O evento de sexta-feira culminou com uma peça teatral, resultado das oficinas de teatro para jovens realizadas pelo Maré Sem Fronteiras. O grupo de teatro estreou o trabalho de sua própria autoria “Agora Sei o Chão Que Piso”. A peça discute o tema da animalidade humana, e é dividida em quatro segmentos independentes, que abordam a questão a partir de pontos de vista separados: trabalho, família, sexualidade e sonhos.

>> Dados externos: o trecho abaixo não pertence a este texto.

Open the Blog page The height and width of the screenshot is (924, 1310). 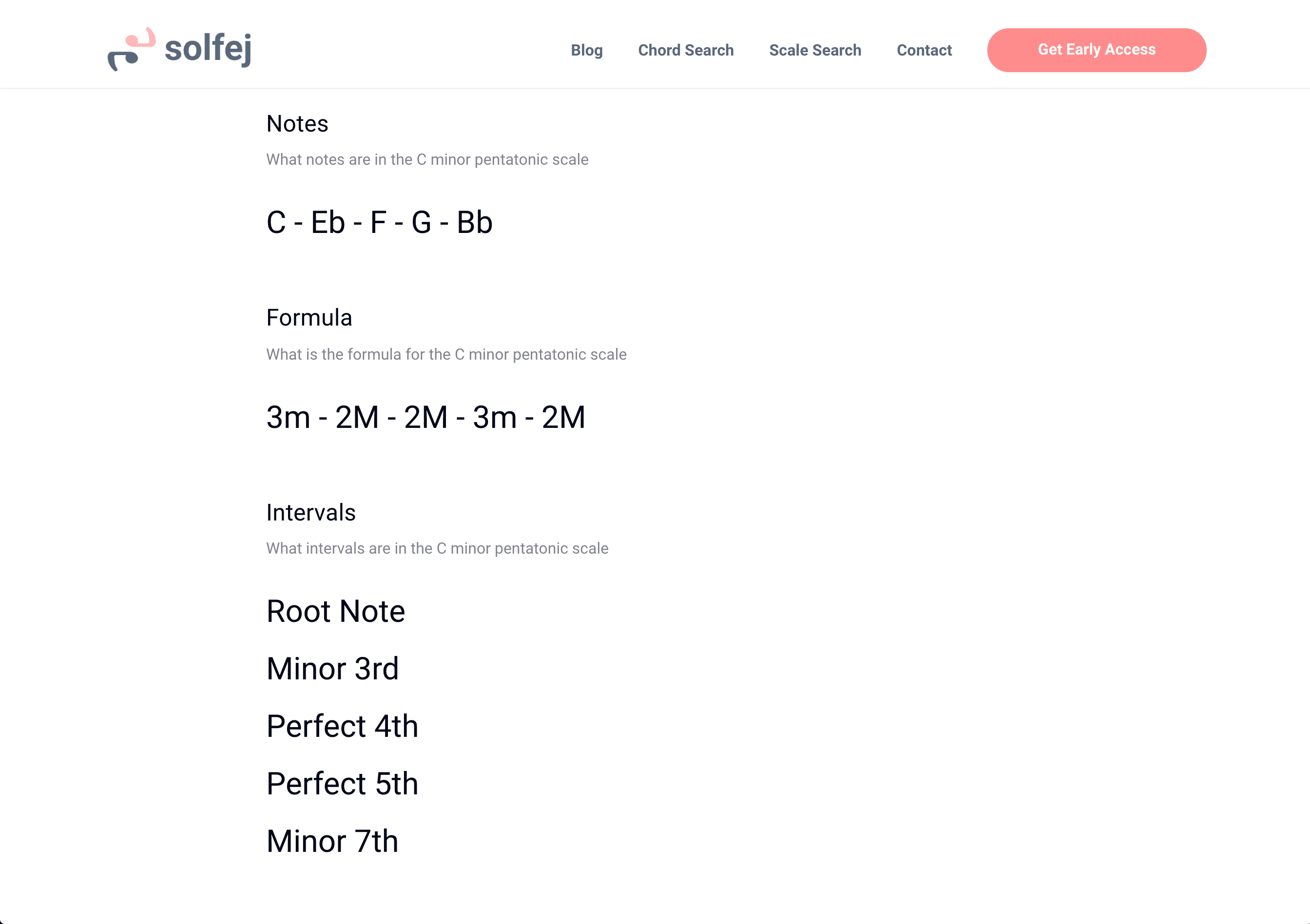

Essas oficinas de teatro para jovens começaram há sete anos, resultado de uma parceria entre Redes da Maré e o grupo de teatro da Maré, Cia Marginal. Maré Sem Fronteiras tornou-se parceira mais recentemente, em 2013. Sob a direção do morador e ator Wallace Lino, as oficinas de teatro reuniram jovens da comunidade, e dessas oficinas surgiu um grupo de teatro chamado ATiro. Tendo em vista que a maioria dos jovens participantes das oficinas tinha origem nordestina (como é o caso da maioria dos moradores da Maré), o primeiro trabalho criado pelo grupo foi uma peça sobre a história oral do Nordeste e a memória cultural da Maré. Os atores coletaram histórias dos pais e avós sobre a migração de suas famílias para o Rio, e daí criaram uma peça intitulada “Vai”. Em 2014, o grupo recebeu o “Prêmio Ações Locais”, um subsídio do governo municipal que financia iniciativas culturais locais. Isso permitiu ao grupo apresentar a peça em todo o Complexo da Maré. Pouco tempo após essa série de apresentações, Wallace Lino recebeu um e-mail de um dos seus alunos propondo um texto para uma nova peça: “Achei o texto fantástico, e quando perguntei ao aluno o que o levou a escrever essa história, ele disse que era a sua própria história. Nessa época, eu estava lendo um trabalho de Eduardo Galeano, ‘O Teatro do Bem e do Mal’. Foi quando perguntei ao grupo o que achava de trabalhar com a animalidade nas relações humanas como ponto de partida para pesquisa. Os alunos adoraram a ideia e começaram a escrever sobre suas experiências com animalidade”, explica Wallace Lino. Da coleção de textos dos atores participantes, surgiram quatro mini obras dramatúrgicas para formar o seu trabalho mais recente “Agora Sei O Chão Que Eu Piso”.
Com o bairro de Nova Holanda se recuperando da recente operação da Polícia Militar, eventos como o de sexta-feira nos lembram da resiliência e riqueza da criatividade, engenhosidade e produção cultural que compõem a estrutura das comunidades das favelas da Maré.